Cabcharge is engaged in taxi related services, as well as bus and coach services. It is perceived as being vulnerable to both legislative change and disruptive competition.
A significant proportion of Cabcharge's profit has historically been derived from the 10% fee it levied for credit card transactions on its electronic payment system in taxis.
State governments across Australia have progressively moved to legislate this down from 10% to 5%, which has had an impact on the bottom line for Cabcharge. The effect has been mitigated to some extent by an increased turnover due to the impact on smaller competitors.
Operators like Uber have also had a disruptive influence on the traditional taxi industry. It is difficult to determine the long-term impact on the Cabcharge business. Uber faces its own legislative challenges and concerns about passenger safety.
Cabcharge appears to be responding to the challenges in the industry and is increasing its diversification into the bus and coach business. It is also continuing to develop and improve its taxi related businesses including payments, training and communications.
Looking at the historical financials suggests there is value in Cabcharge at the current share price.
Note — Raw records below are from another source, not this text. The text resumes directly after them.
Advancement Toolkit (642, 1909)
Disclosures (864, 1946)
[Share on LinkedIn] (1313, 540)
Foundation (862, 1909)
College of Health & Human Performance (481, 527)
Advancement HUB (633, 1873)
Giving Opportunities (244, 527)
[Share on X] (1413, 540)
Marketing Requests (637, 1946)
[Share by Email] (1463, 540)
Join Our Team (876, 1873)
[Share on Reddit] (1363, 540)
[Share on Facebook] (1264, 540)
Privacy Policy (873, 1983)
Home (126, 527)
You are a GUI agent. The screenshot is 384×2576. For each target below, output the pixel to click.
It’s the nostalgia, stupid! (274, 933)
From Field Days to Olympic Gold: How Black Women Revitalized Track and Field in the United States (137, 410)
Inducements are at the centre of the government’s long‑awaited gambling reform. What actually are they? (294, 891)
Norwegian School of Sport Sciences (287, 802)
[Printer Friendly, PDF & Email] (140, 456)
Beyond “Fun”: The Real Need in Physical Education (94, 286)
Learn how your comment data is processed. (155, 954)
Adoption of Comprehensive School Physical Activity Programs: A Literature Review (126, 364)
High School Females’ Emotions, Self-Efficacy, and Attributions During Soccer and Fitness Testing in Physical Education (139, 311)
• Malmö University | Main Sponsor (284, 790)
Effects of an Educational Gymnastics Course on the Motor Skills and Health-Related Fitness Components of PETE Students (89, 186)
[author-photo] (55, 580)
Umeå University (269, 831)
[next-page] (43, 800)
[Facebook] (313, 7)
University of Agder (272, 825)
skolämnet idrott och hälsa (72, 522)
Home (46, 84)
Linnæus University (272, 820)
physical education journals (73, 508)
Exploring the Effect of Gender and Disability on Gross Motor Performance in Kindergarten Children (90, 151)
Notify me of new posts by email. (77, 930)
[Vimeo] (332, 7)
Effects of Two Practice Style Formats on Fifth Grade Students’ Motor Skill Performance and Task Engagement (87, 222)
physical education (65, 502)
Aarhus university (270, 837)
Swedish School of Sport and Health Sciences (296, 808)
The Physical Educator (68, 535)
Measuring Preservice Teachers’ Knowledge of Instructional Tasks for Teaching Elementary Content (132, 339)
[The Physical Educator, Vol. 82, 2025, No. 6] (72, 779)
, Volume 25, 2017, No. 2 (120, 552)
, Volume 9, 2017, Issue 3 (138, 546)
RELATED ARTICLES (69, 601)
It is trading at a price-to-earnings ratio of about 9.2, which is well below the market average. The ratio reflects the market's concern about future earnings for Cabcharge. A useful test is to invert the price-to-earnings ratio and consider what the earnings would need to fall to so that the ratio was nearer the market average. In the case of Cabcharge, earnings would have to fall from 43c to 25c per share to give a price-to-earnings ratio of 16.
Based on my discounted cash flow calculations, Cabcharge is worth much more than it is currently trading at. The very high operating margins that it enjoys help contribute to strong free cash flow which in turn underpins the intrinsic value of the company.
Another metric that I like to look at is the equity valuation-to-earnings ratio, at about 10.7 it is nearly half the market average and indicates the market may be mispricing Cabcharge.
I expect the dividends for the full year will be 20c this year, which on current prices would equate to a yield of 5% fully franked.
Cabcharge's debt-to-capital ratio is manageable at 30% and interest coverage is 11.7 – well above my cutoff of 4.
I believe Cabcharge is trading at a discount to true value and provides an opportunity to invest. If it can deliver the planned cost reduction of around $7 million this year it will largely offset the negative impacts on the business and we may see strong growth in the share price again.